▸ **Goal of the exercise**
Show all lines from the material that carry the word "will".

▸ **Exercise material**

◇ ◇ ◇ ◇ ◇

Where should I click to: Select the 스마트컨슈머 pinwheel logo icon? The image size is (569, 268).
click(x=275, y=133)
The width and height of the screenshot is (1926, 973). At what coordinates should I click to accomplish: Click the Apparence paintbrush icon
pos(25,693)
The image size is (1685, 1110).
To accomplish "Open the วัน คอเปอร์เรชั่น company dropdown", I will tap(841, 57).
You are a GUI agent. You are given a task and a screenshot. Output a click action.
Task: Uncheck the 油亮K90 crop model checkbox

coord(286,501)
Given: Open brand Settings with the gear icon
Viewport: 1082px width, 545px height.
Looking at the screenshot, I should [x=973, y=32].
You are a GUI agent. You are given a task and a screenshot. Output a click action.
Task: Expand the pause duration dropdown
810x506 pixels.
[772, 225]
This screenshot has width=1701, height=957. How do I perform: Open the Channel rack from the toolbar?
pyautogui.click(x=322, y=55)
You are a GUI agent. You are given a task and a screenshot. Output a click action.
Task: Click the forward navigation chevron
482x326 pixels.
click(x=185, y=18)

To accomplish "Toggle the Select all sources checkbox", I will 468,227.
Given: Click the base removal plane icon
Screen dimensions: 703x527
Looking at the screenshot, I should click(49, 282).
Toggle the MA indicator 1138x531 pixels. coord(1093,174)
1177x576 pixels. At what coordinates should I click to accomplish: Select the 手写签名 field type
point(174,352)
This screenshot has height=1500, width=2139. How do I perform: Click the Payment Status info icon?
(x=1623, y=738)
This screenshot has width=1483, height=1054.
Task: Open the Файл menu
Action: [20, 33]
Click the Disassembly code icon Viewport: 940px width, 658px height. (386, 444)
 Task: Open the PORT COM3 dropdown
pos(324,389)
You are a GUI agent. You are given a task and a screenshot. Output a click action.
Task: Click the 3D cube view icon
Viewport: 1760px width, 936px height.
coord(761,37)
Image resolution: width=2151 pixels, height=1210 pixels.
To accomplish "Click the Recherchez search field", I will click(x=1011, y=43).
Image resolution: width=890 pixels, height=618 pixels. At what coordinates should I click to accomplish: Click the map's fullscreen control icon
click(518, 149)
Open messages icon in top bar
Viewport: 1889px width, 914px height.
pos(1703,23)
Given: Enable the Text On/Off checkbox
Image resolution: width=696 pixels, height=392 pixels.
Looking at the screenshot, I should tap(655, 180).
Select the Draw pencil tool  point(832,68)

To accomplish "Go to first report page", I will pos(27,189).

◇ ◇ ◇ ◇ ◇

▸ **Output for this exercise**
To accomplish "Open the วัน คอเปอร์เรชั่น company dropdown", I will tap(841, 57).
To accomplish "Toggle the Select all sources checkbox", I will 468,227.
To accomplish "Click the Recherchez search field", I will click(x=1011, y=43).
To accomplish "Go to first report page", I will pos(27,189).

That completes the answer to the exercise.